Negative vs. Realistic Representation
Many viewers are not quite satisfied by the portrayal of Indian Americans in "Never Have I Ever", believing that the show still pushes many harmful stereotypes. People are specifically critical of two aspects of the show – the sub-plot of Kamala’s arranged marriage, and Nalini’s overprotective nature. Although Indian society has drastically changed since the times of our parents and grandparents, arranged marriages and overprotective parents are not yet rarities in Indian families. I believe that portraying reality is important in representation, even if it can be irritating to see sometimes. It is important to differentiate between negative, harmful stereotypes and realistic representation; reality isn’t always perfect either. It would be unfortunate if, in the chase for overly positive representation, we end up being portrayed in a way that is too perfect to relate to. Indian-American representation should be consistent with our current realities and should change with time.

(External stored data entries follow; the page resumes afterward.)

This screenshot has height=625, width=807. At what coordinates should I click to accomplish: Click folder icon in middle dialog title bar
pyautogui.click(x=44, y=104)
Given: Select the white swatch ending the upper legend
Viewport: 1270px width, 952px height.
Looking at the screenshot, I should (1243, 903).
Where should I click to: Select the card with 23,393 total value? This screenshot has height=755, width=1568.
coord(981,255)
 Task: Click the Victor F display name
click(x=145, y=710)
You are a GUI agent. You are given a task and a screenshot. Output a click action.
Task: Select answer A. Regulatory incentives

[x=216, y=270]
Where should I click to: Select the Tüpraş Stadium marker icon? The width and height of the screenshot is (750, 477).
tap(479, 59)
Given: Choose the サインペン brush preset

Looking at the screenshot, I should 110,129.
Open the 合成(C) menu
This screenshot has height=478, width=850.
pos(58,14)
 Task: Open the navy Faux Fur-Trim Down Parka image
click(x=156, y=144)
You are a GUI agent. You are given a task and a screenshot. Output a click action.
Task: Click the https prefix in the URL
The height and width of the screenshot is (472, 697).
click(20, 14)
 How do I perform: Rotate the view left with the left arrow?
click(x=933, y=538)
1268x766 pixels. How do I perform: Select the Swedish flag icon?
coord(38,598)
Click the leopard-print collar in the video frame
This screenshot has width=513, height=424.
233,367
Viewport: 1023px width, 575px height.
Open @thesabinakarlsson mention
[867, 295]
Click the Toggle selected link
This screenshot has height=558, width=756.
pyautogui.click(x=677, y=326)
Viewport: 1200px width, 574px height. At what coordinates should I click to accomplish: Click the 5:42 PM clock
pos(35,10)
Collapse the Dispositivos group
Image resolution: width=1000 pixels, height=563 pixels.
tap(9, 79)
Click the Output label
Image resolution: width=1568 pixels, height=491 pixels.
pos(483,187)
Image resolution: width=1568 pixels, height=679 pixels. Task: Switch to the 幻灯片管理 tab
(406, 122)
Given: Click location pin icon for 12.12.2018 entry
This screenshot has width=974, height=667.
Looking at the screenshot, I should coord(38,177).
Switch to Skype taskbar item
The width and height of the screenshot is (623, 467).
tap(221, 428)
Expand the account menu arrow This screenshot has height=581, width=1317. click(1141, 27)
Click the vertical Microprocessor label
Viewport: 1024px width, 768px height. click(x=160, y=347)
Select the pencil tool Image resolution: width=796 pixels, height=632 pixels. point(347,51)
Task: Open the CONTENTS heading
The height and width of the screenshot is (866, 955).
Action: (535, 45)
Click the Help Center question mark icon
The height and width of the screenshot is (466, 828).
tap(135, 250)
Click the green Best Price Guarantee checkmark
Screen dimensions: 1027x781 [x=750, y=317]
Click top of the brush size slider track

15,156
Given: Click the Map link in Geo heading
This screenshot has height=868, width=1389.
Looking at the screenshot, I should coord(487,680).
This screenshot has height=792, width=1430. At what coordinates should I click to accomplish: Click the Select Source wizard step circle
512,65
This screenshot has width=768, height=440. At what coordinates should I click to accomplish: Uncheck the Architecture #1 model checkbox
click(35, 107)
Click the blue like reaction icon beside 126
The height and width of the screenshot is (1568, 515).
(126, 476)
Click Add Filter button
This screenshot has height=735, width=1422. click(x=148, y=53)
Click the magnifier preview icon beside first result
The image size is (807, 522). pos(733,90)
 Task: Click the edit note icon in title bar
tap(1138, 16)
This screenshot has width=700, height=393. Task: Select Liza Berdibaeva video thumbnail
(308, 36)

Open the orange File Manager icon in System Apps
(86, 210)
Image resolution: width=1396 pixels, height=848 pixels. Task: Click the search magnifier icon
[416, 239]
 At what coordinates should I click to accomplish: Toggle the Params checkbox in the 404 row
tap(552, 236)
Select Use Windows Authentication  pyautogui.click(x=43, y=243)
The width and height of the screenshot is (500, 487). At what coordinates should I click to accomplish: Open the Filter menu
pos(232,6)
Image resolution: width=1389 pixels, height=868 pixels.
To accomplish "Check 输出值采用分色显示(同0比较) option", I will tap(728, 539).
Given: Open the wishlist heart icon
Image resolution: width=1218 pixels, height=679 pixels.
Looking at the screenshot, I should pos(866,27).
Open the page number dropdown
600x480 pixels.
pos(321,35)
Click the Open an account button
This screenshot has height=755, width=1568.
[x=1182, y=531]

One Step in the Right Direction
"Never Have I Ever" is one step forward towards increased representation of Indian-Americans in mainstream media. The show humanizes Indians by showing people that we can have complex lives and personalities just like everyone else. "Never Have I Ever" may not be the perfect source of representation in the eyes of every Indian - American; nevertheless, it is one step in the right direction.
Never Have I Ever, created by Mindy Kaling, Netflix, 27 Apr. 2020.